**To do**
Lay out the material starting at the line containing "Viewport: 724px width, 407px" and ending at the line containing "point(128,24)" as a Markdown table with the columns Row and Line, omitting any blank lines.

**Dataset records**
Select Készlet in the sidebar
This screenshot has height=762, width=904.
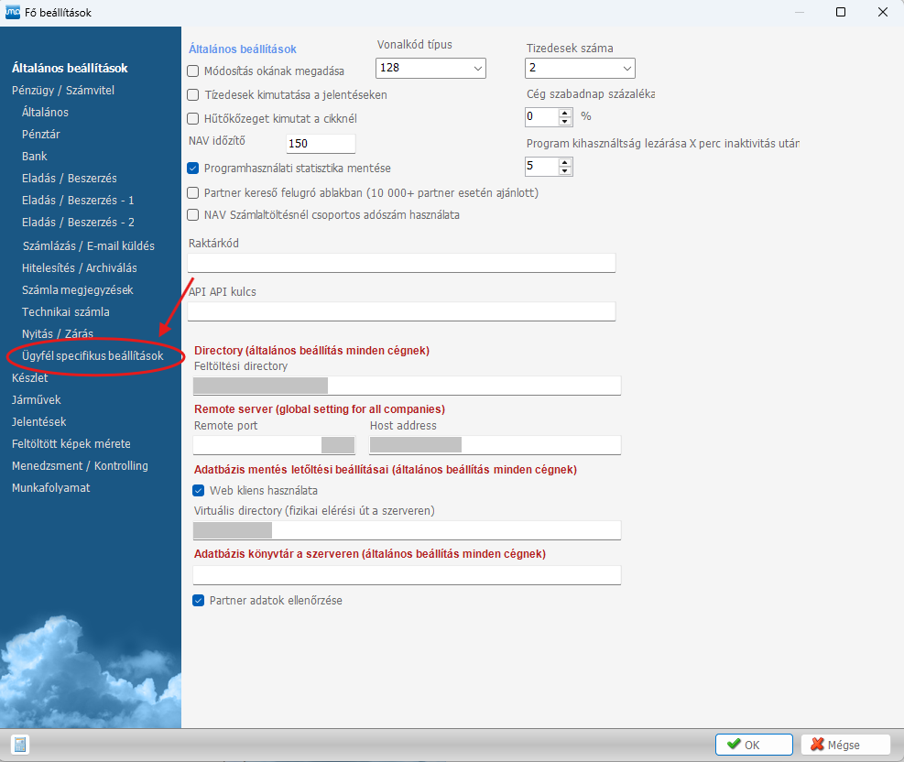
--
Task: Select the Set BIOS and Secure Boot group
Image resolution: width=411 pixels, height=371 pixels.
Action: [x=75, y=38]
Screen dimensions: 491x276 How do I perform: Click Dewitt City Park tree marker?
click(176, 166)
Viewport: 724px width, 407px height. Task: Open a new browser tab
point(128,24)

**The completed task**
| Row | Line |
|---|---|
| 1 | Viewport: 724px width, 407px height. Task: Open a new browser tab |
| 2 | point(128,24) |